• Exercise
In the answer, give only the lines from the one containing "The width and height of the screenshot is (532, 260)." to the end of the listing below, each reproduced word for word.

• Record extracts
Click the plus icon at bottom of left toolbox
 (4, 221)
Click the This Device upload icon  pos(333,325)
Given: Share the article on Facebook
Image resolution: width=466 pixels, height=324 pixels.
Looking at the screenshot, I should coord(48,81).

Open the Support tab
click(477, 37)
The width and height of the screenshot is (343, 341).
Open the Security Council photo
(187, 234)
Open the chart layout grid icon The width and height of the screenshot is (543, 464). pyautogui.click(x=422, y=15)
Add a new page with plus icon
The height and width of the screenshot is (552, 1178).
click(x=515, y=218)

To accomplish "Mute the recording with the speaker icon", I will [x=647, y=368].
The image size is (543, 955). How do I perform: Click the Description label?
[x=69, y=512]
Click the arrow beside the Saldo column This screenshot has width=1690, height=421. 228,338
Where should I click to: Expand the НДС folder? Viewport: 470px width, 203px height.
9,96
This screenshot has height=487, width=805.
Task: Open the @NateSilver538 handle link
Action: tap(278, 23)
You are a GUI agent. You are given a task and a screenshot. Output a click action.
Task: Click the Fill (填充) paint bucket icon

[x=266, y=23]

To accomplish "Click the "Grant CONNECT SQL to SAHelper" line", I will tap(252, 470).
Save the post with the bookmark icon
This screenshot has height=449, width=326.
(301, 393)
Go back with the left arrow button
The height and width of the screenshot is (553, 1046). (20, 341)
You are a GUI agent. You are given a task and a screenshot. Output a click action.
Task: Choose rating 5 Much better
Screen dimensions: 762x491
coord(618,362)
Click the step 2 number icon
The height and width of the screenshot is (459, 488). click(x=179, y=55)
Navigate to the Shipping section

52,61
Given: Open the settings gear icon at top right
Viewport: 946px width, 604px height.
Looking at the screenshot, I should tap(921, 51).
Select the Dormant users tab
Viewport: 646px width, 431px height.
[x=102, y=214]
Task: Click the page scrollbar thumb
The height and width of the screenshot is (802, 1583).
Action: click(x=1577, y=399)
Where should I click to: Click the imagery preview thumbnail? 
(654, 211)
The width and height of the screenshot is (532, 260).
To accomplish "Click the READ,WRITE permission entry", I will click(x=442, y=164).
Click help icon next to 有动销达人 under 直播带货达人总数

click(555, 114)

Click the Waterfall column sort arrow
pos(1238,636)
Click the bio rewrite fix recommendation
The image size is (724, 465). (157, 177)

• Finished exercise
The width and height of the screenshot is (532, 260).
To accomplish "Click the READ,WRITE permission entry", I will click(x=442, y=164).
Click help icon next to 有动销达人 under 直播带货达人总数

click(555, 114)

Click the Waterfall column sort arrow
pos(1238,636)
Click the bio rewrite fix recommendation
The image size is (724, 465). (157, 177)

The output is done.